===== 対象テキスト

中外 抗がん剤タルセバ 非小細胞肺がん一次療法の適応拡大を国内申請
公開日時 2012/06/27 04:02
中外製薬は6月26日、抗がん剤タルセバ(一般名:エルロチニブ塩酸塩)について、非小細胞肺がん一次化学療法の適応拡大を同日付で国内申請したと発表した。タルセバは現在、非小細胞肺がんの二次療法などに使用できる。今回の一次療法の申請データはEGFR遺伝子変異陽性の非小細胞肺がん患者を対象としたものだが、同社は本誌に、「二次療法と同じく、できれば広い適応での承認を期待している」とコメントし、一次療法でもEGFR遺伝子変異陽性患者に限定しない適応取得を目指しているとの考えを示した。
タルセバは1日1回経口投与の分子標的薬で、がんの増殖と発現に関わるタンパクであるEGFR(上皮増殖因子受容体)を阻害する。国内では07年10月に切除不能な再発・進行性で、がん化学療法施行後に増悪した非小細胞肺がんについて、11年7月には治癒切除不能な膵がんについて、それぞれ承認を取得している。

==========

▸ やること
a. タルセバの記事では、タルセバが治癒切除不能な膵がんについて国内で承認を取得した時期はいつとされているか。
b. タルセバの適応拡大申請を伝える記事を、最後の文に続けて書き進めてください。

===== 生データ

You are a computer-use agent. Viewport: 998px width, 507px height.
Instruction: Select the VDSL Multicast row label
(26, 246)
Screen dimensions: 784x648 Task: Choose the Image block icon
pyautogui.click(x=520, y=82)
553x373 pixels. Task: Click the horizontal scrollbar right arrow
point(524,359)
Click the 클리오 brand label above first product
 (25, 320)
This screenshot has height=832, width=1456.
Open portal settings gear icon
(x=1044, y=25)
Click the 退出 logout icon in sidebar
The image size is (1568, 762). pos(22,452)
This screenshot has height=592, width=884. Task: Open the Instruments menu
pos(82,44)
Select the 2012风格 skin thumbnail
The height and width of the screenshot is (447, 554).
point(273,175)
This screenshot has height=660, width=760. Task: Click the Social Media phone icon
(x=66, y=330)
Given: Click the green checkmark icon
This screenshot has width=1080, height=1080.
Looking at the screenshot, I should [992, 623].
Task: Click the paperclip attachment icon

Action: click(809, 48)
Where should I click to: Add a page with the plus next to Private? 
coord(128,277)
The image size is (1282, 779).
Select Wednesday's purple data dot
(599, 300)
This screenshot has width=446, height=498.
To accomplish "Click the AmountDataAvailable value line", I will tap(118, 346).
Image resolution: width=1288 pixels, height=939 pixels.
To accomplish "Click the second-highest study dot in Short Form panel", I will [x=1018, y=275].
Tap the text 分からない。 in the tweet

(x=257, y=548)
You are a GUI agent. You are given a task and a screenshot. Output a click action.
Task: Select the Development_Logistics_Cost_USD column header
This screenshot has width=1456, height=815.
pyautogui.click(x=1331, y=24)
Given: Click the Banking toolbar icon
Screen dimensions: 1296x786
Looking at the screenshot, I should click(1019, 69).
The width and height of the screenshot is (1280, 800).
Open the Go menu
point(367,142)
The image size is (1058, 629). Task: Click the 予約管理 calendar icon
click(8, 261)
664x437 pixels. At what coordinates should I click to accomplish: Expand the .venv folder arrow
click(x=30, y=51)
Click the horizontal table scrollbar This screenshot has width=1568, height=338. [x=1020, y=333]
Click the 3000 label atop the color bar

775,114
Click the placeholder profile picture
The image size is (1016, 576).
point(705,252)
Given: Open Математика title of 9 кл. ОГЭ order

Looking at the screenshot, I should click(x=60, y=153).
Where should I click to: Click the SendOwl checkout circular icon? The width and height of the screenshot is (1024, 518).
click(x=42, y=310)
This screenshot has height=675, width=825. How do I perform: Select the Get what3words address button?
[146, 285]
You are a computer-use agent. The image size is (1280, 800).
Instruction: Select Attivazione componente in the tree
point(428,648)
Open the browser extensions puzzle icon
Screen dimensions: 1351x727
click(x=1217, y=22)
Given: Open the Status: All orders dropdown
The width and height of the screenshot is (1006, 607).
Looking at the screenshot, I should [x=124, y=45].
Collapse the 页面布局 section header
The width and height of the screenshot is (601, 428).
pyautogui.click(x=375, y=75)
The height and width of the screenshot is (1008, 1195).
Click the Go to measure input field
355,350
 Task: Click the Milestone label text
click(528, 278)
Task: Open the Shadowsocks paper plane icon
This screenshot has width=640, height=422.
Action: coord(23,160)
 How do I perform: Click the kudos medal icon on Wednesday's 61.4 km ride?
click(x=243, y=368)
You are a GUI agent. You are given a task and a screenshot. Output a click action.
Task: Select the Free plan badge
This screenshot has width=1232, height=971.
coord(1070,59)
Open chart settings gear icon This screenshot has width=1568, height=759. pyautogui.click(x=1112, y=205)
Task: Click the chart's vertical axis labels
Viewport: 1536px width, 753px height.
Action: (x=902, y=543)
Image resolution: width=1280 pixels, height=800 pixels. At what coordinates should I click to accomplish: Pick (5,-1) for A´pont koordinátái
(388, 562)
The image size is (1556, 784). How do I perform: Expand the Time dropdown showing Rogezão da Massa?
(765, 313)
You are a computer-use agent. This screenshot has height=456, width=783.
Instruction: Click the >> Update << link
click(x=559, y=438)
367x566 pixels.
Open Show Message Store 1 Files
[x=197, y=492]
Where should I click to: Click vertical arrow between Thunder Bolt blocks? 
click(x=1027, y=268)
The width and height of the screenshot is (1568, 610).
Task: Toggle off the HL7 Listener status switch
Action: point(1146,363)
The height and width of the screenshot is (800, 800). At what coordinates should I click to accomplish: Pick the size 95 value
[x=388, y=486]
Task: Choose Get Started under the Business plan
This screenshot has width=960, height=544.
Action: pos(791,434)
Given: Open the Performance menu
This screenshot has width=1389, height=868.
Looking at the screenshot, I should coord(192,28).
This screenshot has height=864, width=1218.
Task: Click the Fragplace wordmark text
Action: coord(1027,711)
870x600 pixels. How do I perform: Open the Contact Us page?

==========

▸ 回答
a. 11年7月。

b.
EGFR阻害薬のなかで非小細胞肺がんの一次療法の適応を持つのはイレッサ(一般名:ゲフィチニブ)だけだが、イレッサはEGFR遺伝子変異陽性患者に限定される。タルセバの非小細胞肺がん一次療法が、中外の思惑通りEGFR遺伝子変異陽性患者に限定されなければ、大きな訴求ポイントとなる。日本の2015年の年間新規非小細胞肺がん患者数は約9万人、このうちEGFR遺伝子変異陽性患者は約3万人と推計されるという。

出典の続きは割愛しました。